You can maybe think of ways to make it work, but they are likely to have excessive support costs or other hidden costs for the manufacturer or consumer.
Hey, I completely agree and I also suffer from this same bias: it's ruining me from enjoying stuff that I would like to buy but in the end I just give up because it feels that any profit is a scam.
What kind of resource can I study for me to understand and accept other people making profits?
It is so weird we talk about caring about an invisible variable that is actually irrelevant.
In theory we should only look at the price and judge whether our expected benefits are likely to exceed that price. And we get distracted by measuring things in $, when what really matters is our benefits which can't be measured in $.
We are also distracted by ideals of fairness (a foolish goal in a business transaction) and zero-sum thinking (am I getting ripped off?)
I don't mind spending money on quality. What I hate is the information gap, and the costs of having to learn how to judge quality myself (because price is no proxy measure). I am distrustful of so many biased signals, plus so many other people's opinions are either unhelpful or influenced.
Mostly we each just fall back on an A versus B heuristic. I find it absolutely mad that the world works at all.
And an answer: look at the bad buying decisions made by others, and learn from their mistakes. I watch my father with money to spare, he wastes 2 hours to save $1, or he avoids spending money on something that would benefit his life or the life of someone he cares for, or he won't buy a Toyota because he hated their adverts once, or he keeps buying a Nissan even after being burnt by a severe costly design flaw.
I think I would like to be able to answer the following two questions:
1. what percentage of this object price is net profit?
2. is that percentage a "fair" proportion?

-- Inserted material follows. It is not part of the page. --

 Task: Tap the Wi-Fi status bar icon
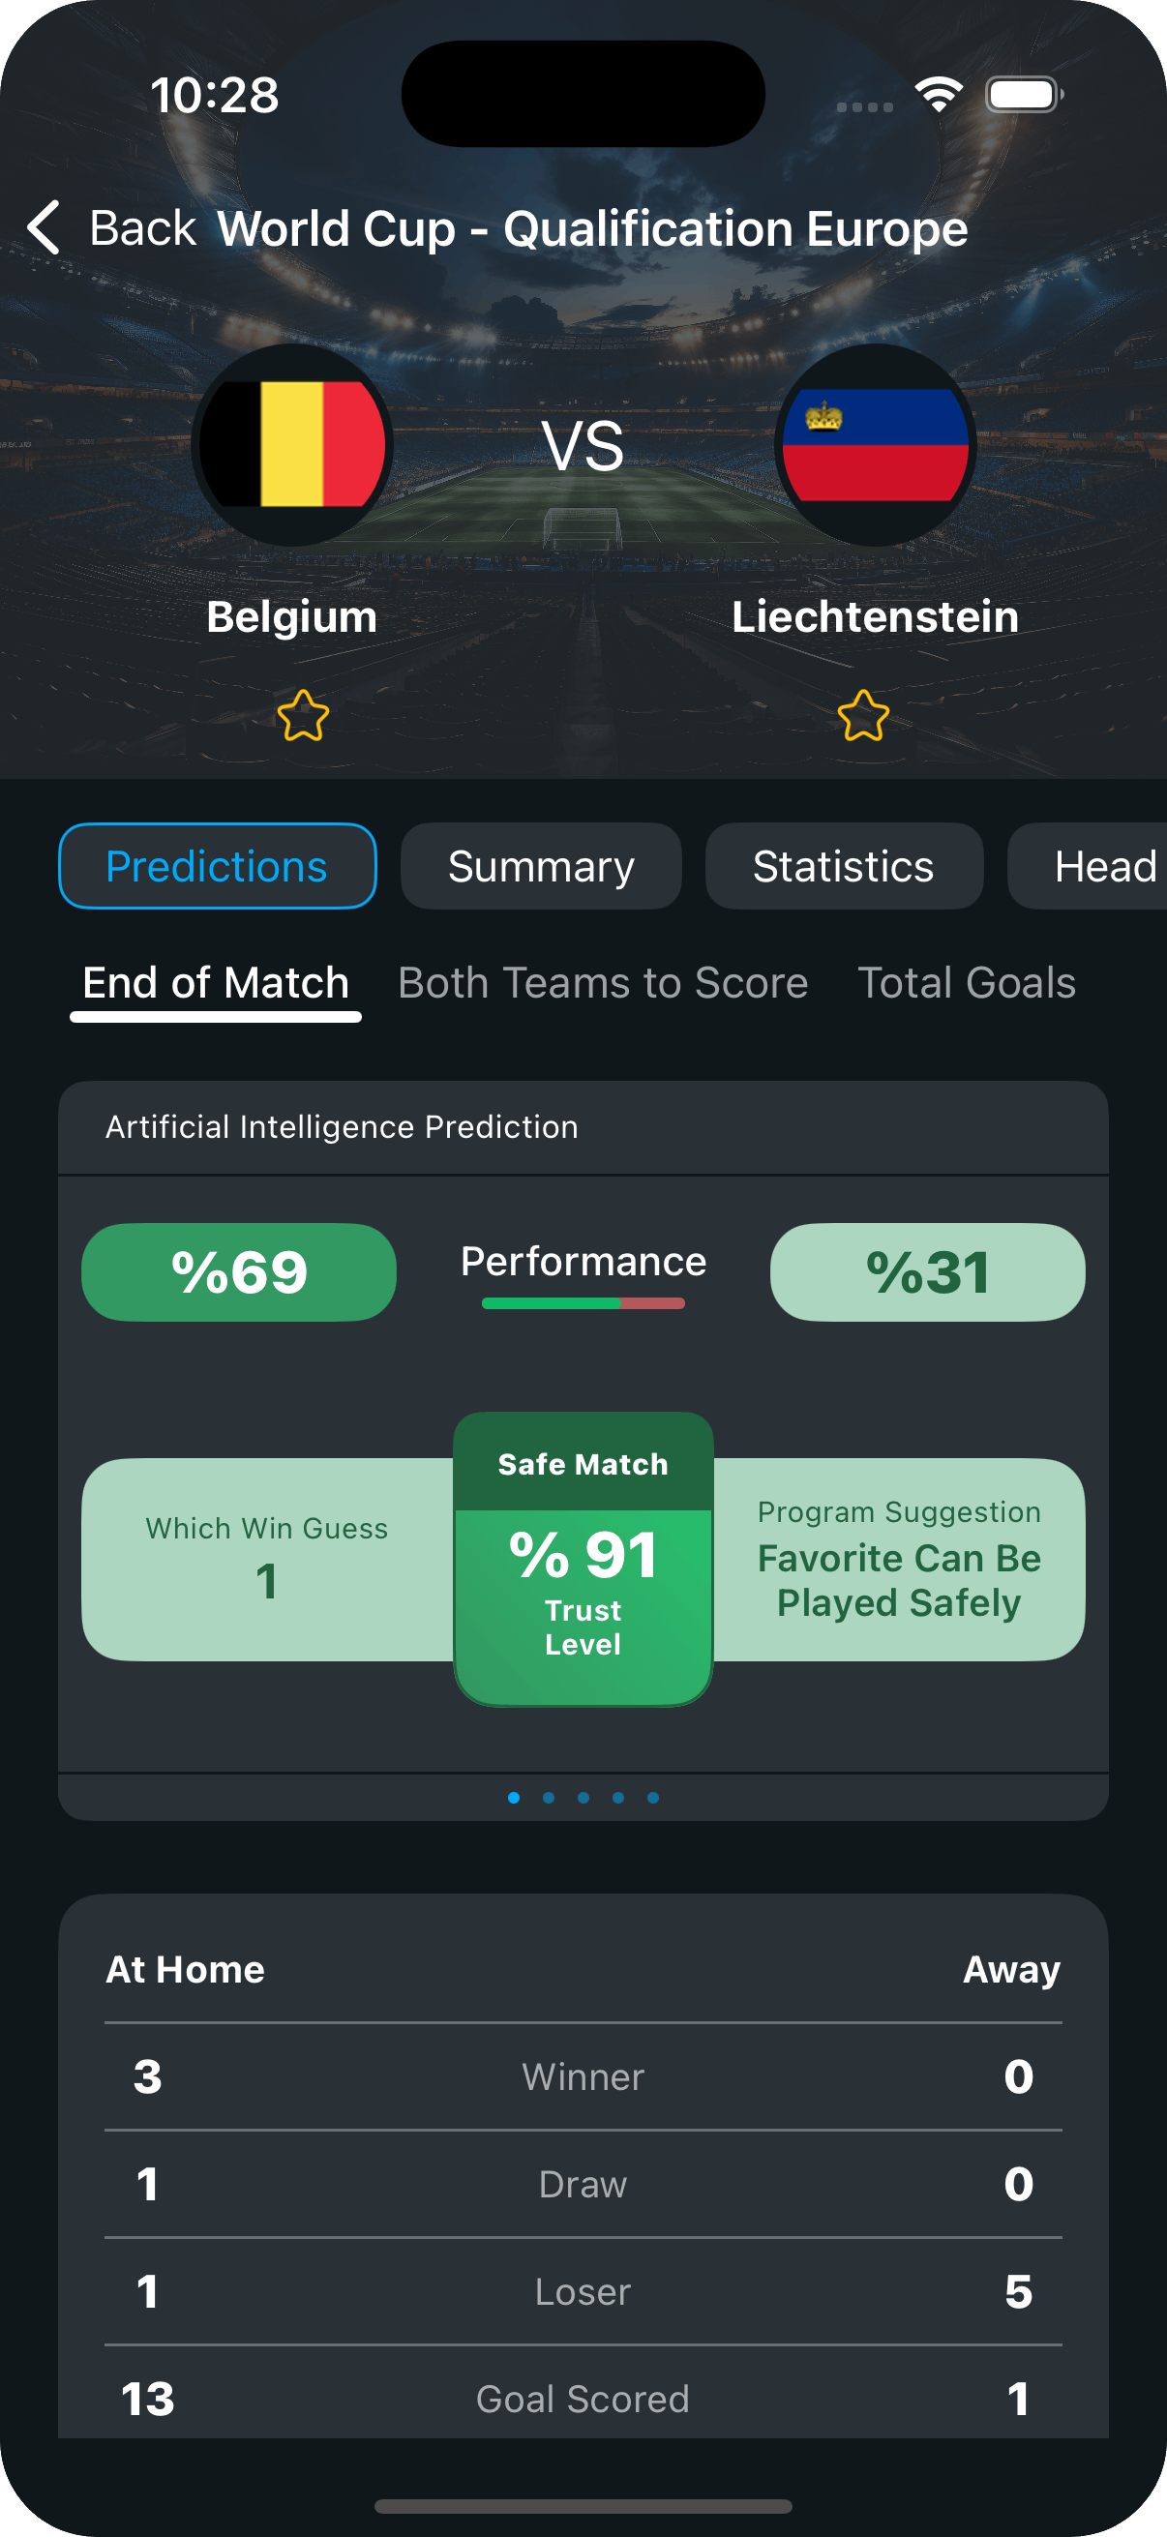pyautogui.click(x=939, y=95)
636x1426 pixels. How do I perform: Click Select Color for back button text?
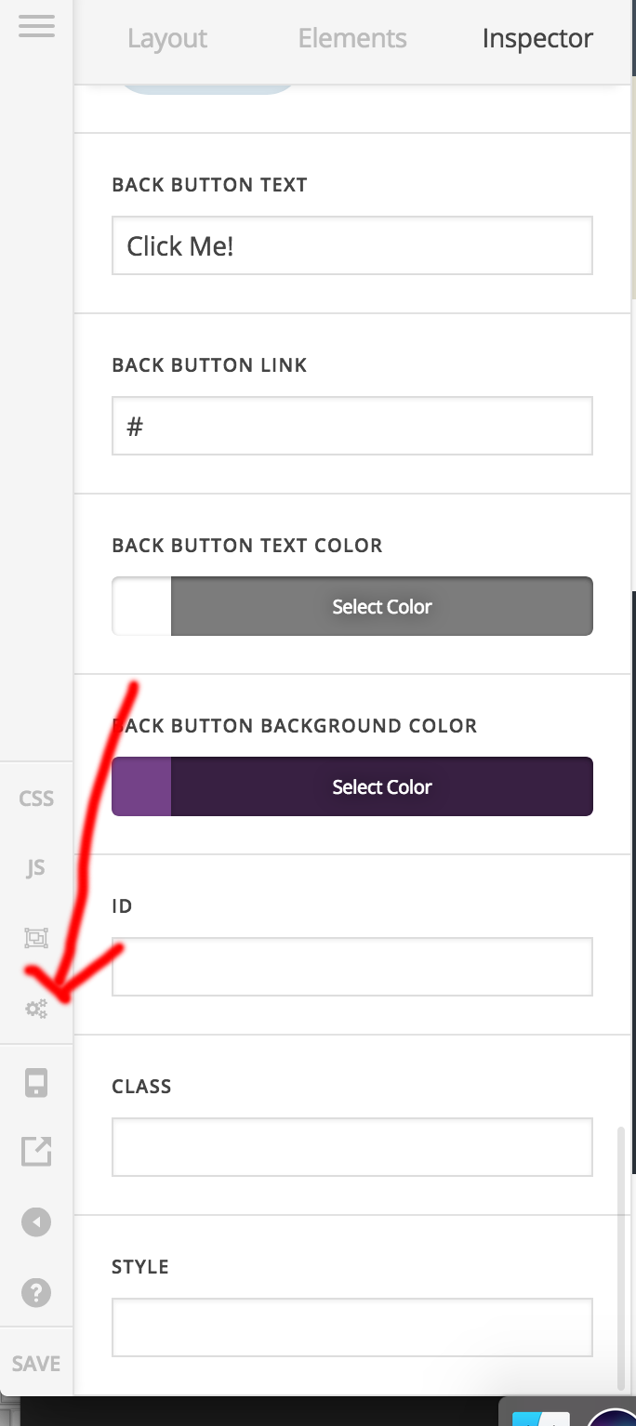click(x=381, y=606)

but atm, I don't have a "scientific" way to respond to those questions so I usually go with my gut, or do whatever other people in my circle do (which is not ideal and I'd like to change)

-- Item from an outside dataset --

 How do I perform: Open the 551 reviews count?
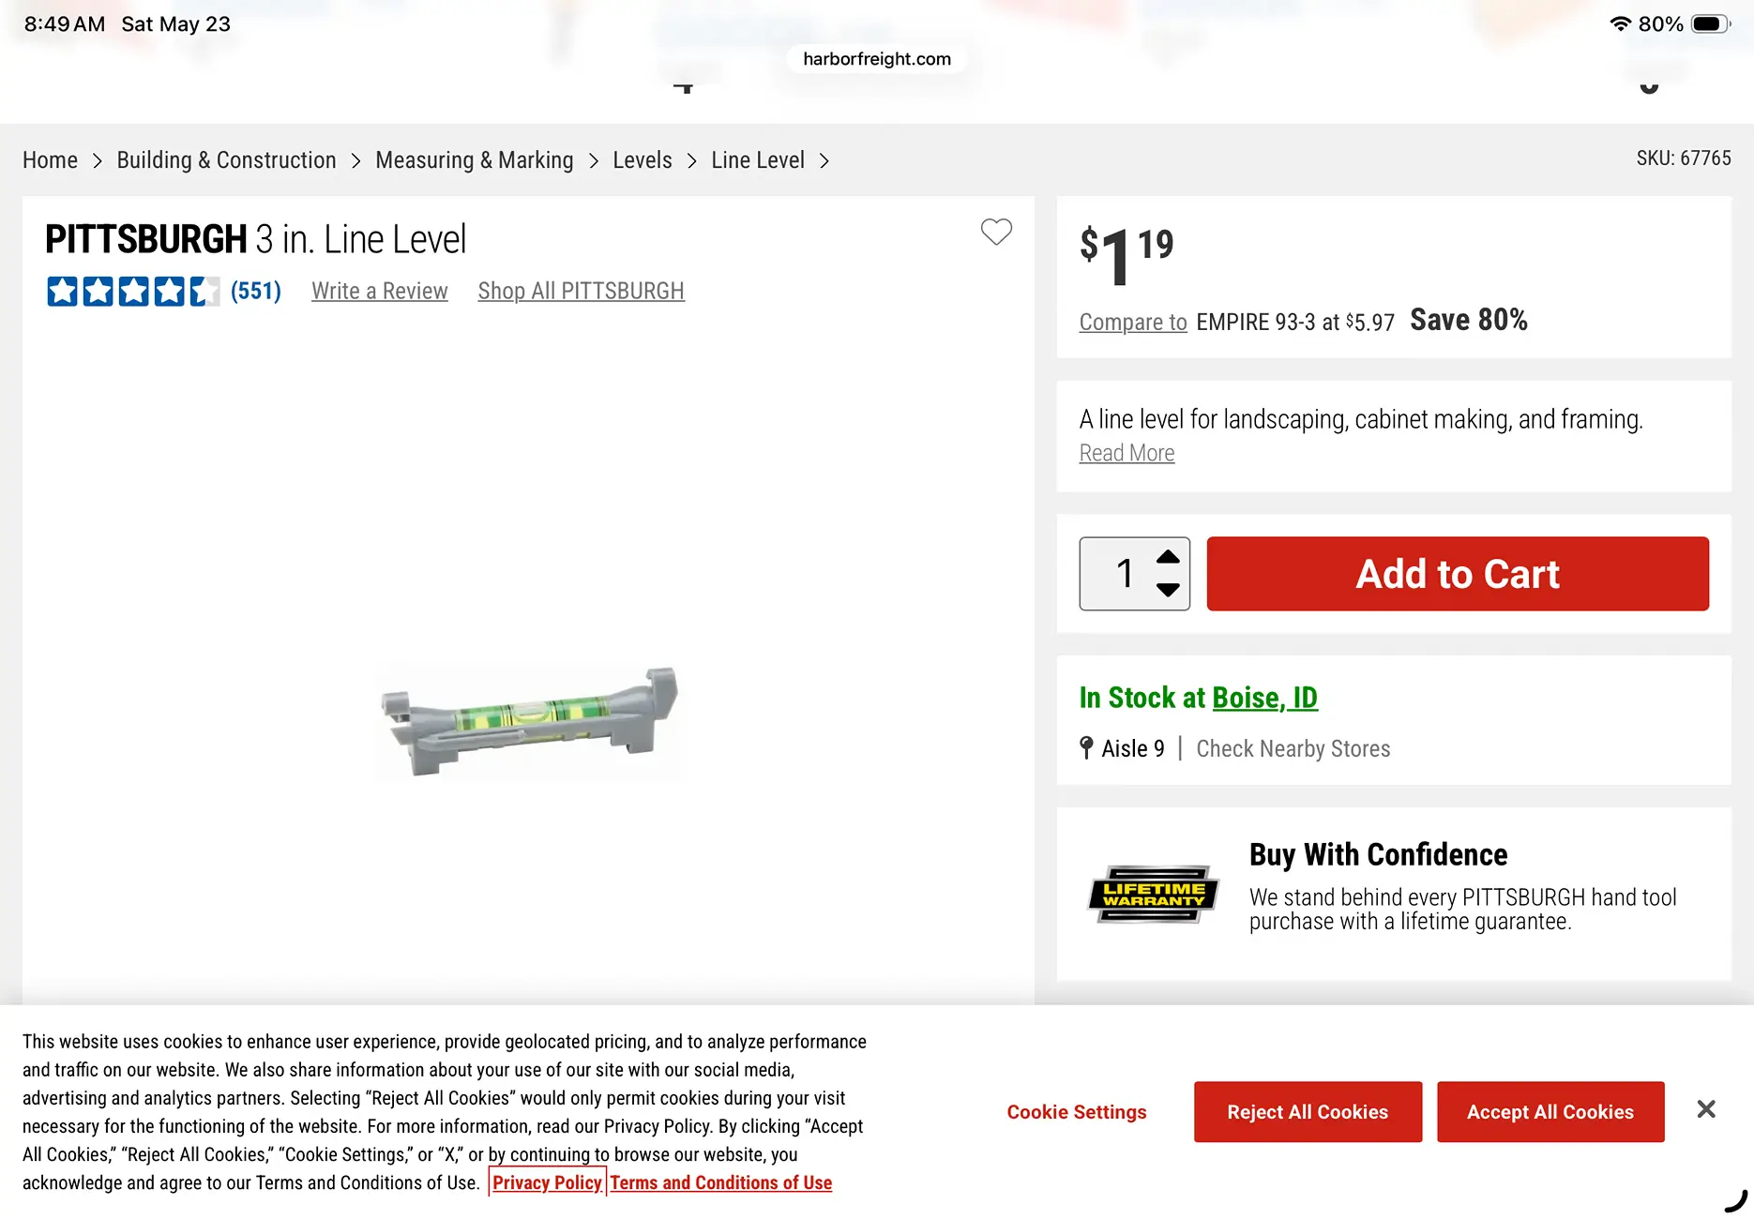click(x=256, y=292)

When you set pricing for a product, profit is a goal. You don't know how many devices will be returned, whether the device or its marketing will attract lawsuits, or whether you'll be able to sell all the devices at asking price.
You only know the actual profit margins much later, after you have sold the devices and seen them last through their warranty period.
If you'd like to minimize excess profit, take note of which products seem overpriced compared to their peers. Traditionally, anything Apple makes is a prime example. For a non-tech example, look at disposable alkaline batteries. Rayovac has been owned by Energizer since 2018 and their batteries have become increasingly comparable over time, yet Rayovac batteries are much less expensive than comparable Energizer batteries. The difference? Mostly marketing and profit margin, at this point.
Maybe reframing it can help you. You want the people to make money who produce the things/content you want to use and consume. It serves you as well as them.
This is a DIY watch for enthusiasts. It gives you a head start versus building one yourself. And you can for sure use it as-is and with pre-made apps. But don't expect it to be a mass market consumer product. Look elsewhere. The website clearly highlights this too.